Second, the tithe was preceded by Melchizedek giving bread and wine to Abram and his army and blessing them. This image is a good parallel with communion on one level, but on another level it is very problematic. This was no memorium or mystical offering by Melchizedek. He fed Abram and his hungry army after a campaign of hard travel and harder fighting.
Which leads me to the third problem with using this as a model for contemporary tithing by Christians. This tithe that was offered was from the spoils “after his return from the slaughter of Chedorlaomer, and of the kings that were with him, at the valley of Shaveh, which is the king’s dale.” How exactly does that apply to a modern Christian? Are we to offer a tithe after we successfully slaughter our enemies?

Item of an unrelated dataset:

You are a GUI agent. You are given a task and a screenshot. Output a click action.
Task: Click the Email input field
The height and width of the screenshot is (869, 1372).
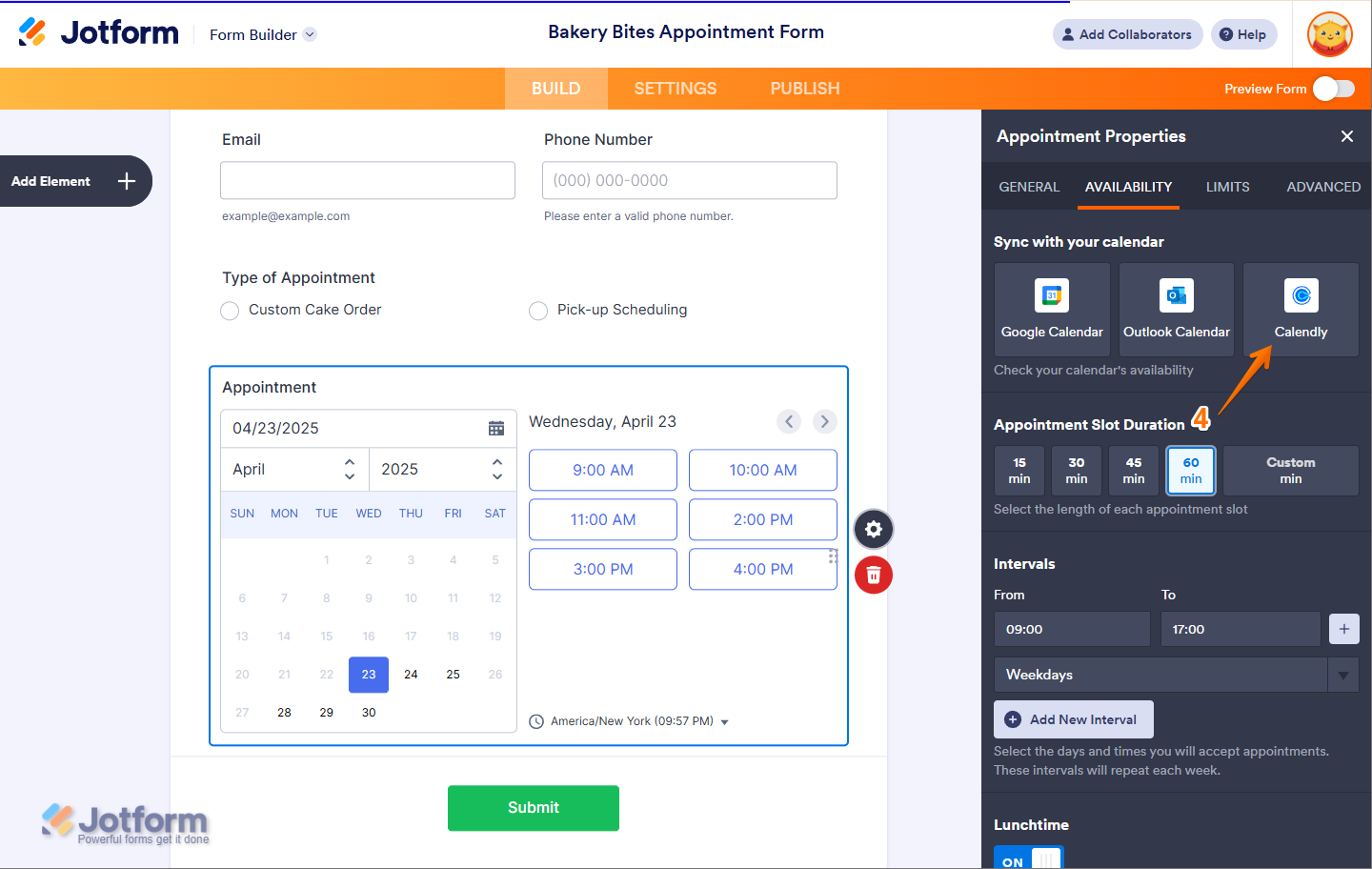pos(368,180)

The fourth and final problem that I see with using this for a model for contemporary tithing, is that it only happened once.

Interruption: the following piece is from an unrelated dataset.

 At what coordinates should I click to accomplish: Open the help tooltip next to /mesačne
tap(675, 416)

So, to sum up; if I want to tithe like Abram did to Melchizedek, it would have to be before I am in a covenant with God, after I slaughter my enemies, after being fed and refreshed [along with all my family and friends] by a priest, it is to be from the spoils of my slaughtered enemies, and I only do it one time my entire life.
I don’t think that is actually the model of tithing that the Church wants me to follow any more than using Abram for a model on marriage. I don’t have a half sister, but I wouldn’t marry her if I did, and I don’t have more than one wife at the same time. I am not tearing across the country side with my 318 man posse, slaughtering my enemies and giveing their money to the priest who feeds us.

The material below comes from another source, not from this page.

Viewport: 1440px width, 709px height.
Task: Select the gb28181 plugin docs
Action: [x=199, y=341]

In fact, I don’t think that “tithing” is for the Church any more than the temple tax is. I think it was for Israel. As you pointed out, the New Testament does not tell Christians to tithe. In fact, Paul goes so far as to say in his discussion on offerings: “I am not commanding you, but I want to test the sincerity of your love by comparing it with the earnestness of others.” 2 Corinthians 8:8
This is what I believe and practice:
“Remember this: Whoever sows sparingly will also reap sparingly, and whoever sows generously will also reap generously. Each man should give what he has decided in his heart to give, not reluctantly or under compulsion, for God loves a cheerful giver. And God is able to make all grace abound to you, so that in all things at all times, having all that you need, you will abound in every good work. As it is written:
“He has scattered abroad his gifts to the poor;
his righteousness endures forever.”
Now he who supplies seed to the sower and bread for food will also supply and increase your store of seed and will enlarge the harvest of your righteousness. You will be made rich in every way so that you can be generous on every occasion, and through us your generosity will result in thanksgiving to God.
We should support the Church and charities generously. I would love it if I earned enough to give God 90% and could live on the remaining 10%. In fact, that is a good goal. My needs are few, my wants are simple, and my family is small. I love God, the Church, and my fellow man. I have been striving earnestly to be able to give more, not because God needs my money or becuase I am under a law to give; but becuase I want to excel in this grace of giving, and because I want to share in the privilege of sharing this service to the saints.
Thanks again for your thoughts and this discussion.